Dessa forma, temos lido diariamente os mais candentes exemplos de como custa a um povo não adotar as medidas recomendadas pela ciência, no enfrentamento ao coronavírus. A Itália, a França e a Espanha são três exemplos da perversidade do vírus durante sua propagação por esses países.

Mas, nesta Páscoa, o controle está sendo redobrado. Não apenas nesses países, mas, em toda a Europa. Na Espanha, a polícia está nas ruas para evitar o descolamento de famílias durante o feriado cristão.

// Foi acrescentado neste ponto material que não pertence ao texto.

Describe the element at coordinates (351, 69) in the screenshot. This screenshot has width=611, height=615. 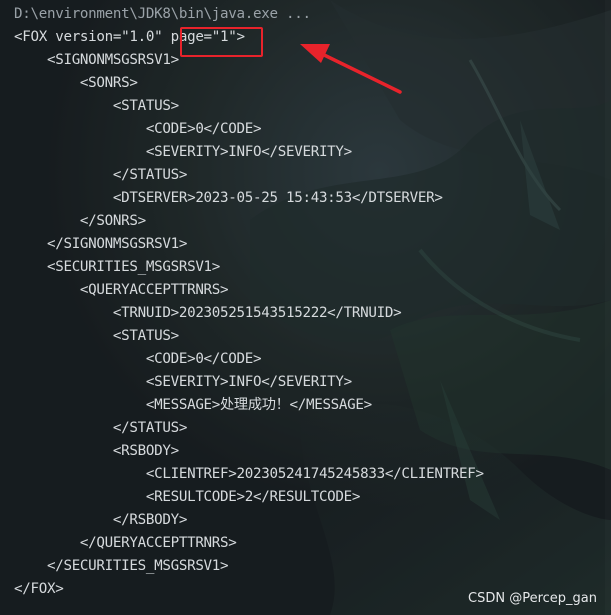
I see `annotation-arrow-icon` at that location. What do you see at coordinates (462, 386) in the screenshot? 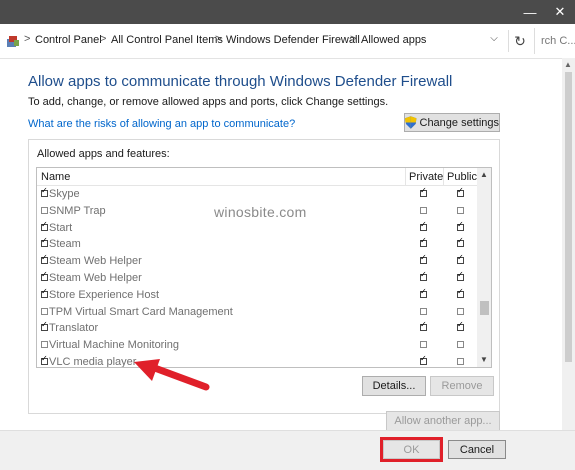
I see `remove-button: Remove` at bounding box center [462, 386].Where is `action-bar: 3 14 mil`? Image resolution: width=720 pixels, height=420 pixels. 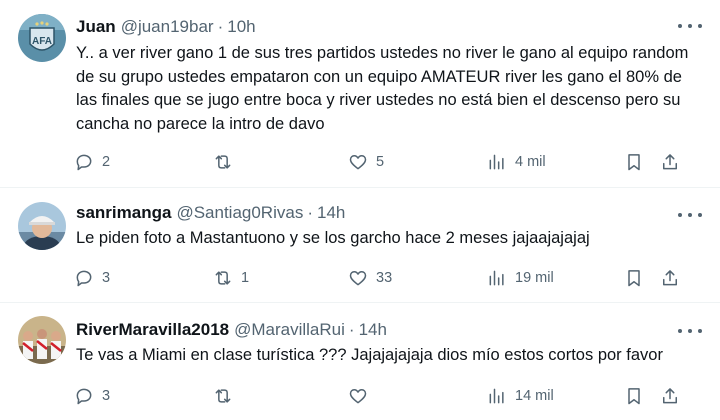
action-bar: 3 14 mil is located at coordinates (360, 396).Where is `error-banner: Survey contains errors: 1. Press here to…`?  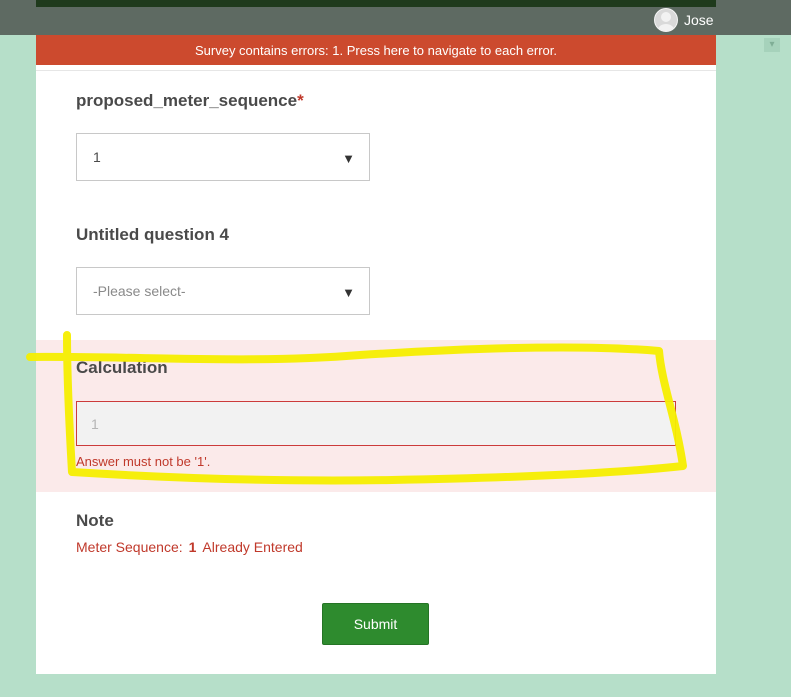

Milão, berço da moda internacional e lugar de desfrute de uma classe média alta para cima, está na fila do pão, segundo metáfora do escritor milanês Antonio Scurati.

Depois de renegar o coronavírus a uma condição insignificante, enquanto perigo real, amarga agora mais de três mil mortes. Somente na região. Não há uma só família que não esteja sofrendo. Apagou-se, diante da tragédia, a falsa oposição economia X vidas.

Economia X vidas

Grande parte dessas reações (das que permanecem às que voltaram atrás) se move em favor do entendimento de que há um grande perigo para a economia com a adoção de um isolamento social mais forte. Contudo, para maior parte dos economistas, a posição que mais favoreceria a economia seria, na verdade, a adoção do isolamento forte e urgente. Portanto, nada de economia X vidas.

O economista Carlos Góes, pesquisador chefe do Instituto Mercado Popular, enfatiza que o único meio de frear o ritmo da escalada da Covid-19, é também o melhor caminho para a recuperação econômica, uma vez controlada a pandemia. A afirmação foi feita com todas as entonações necessárias em entrevista a Renata Lo Prete, da Globo News.

Mais ciência contra o argumento economia X vidas

Recente estudo patrocinado pela Board of Governors of the Federal Reserve System, pelo Federal Reserve Bank of New York e pelo Massachusetts Institute of Technology (MIT) – Sloan School of Management, confirmam que é falsa oposição economia X vidas.

Segundo os cientistas responsáveis pela pesquisa, na gripe espanhola de 1918, os países que tomaram as medidas mais drásticas puderam retomar suas economias também mais rapidamente. Mais uma vez é a ciência contra os achismos, as crendices e as conclusões ideológicas.

Nesse mesmo sentido, conforme matéria de Eduardo Porter e Jim Tankersley, no The New York Times, “já se formou amplo consenso entre economistas e especialistas em saúde pública, segundo o qual levantar as restrições imporia enormes custos em termos de vidas adicionais perdidas para o vírus – e representaria um reduzido benefício duradouro para a economia”.

Segundo outra economista, a Monica de Bolle, que escreve regularmente no jornal Estado de São Paulo, e vive nos EUA, não é verdade que uma recessão mata mais do que uma pandemia, como dizem os economistas e líderes que se põem contrários ao isolamento social.

Para Mônica de Bolle, “os estudos econômicos não sustentam essa tese, de forma alguma, pelo contrário, em tempos de forte expansão econômica, as taxas de mortalidade tendem a subir”, conforme destaca.

Achamento da curva

Os médicos e cientistas não têm a ilusão, neste momento, de derrotar o coronavírus. Porém, enquanto não se consegue acabar com o mal, o objetivo é achatar a curva de expansão da Covid-19.

Cumpre, é bom sempre repetir, evitar o colapso do sistema do sistema hospitalar. Ao mesmo tempo, cumpre ao poder público amparar os mais pobres para que o desastre econômico não seja ainda maior. “Dane-se o estado mínimo”, proclama de Bolle.

É por isso que a esmagadora maioria dos médicos, cientistas e economistas estão defendendo o isolamento horizontal, ao tempo em que repudiam a infeliz contradição economia X vidas.

Não apenas médicos e cientistas, mas também, e de forma amplamente majoritária, líderes das mais e das menos importantes nações do mundo inteiro. Pois, caso isso não seja feito, agora, os prejuízos serão incontornáveis para a saúde e, da mesma forma, para a economia mundial.

Enfim, resta aquela esperança que por tantos vem sendo cantada em prosa e verso: a de que o mundo pós-coronavírus seja realmente um novo mundo, baseado na solidariedade e na paz.

Caso contrário, pensam essas muitas pessoas, a humanidade não sobreviverá por muito tempo. Longe bem longe da falsa contradição economia X vidas.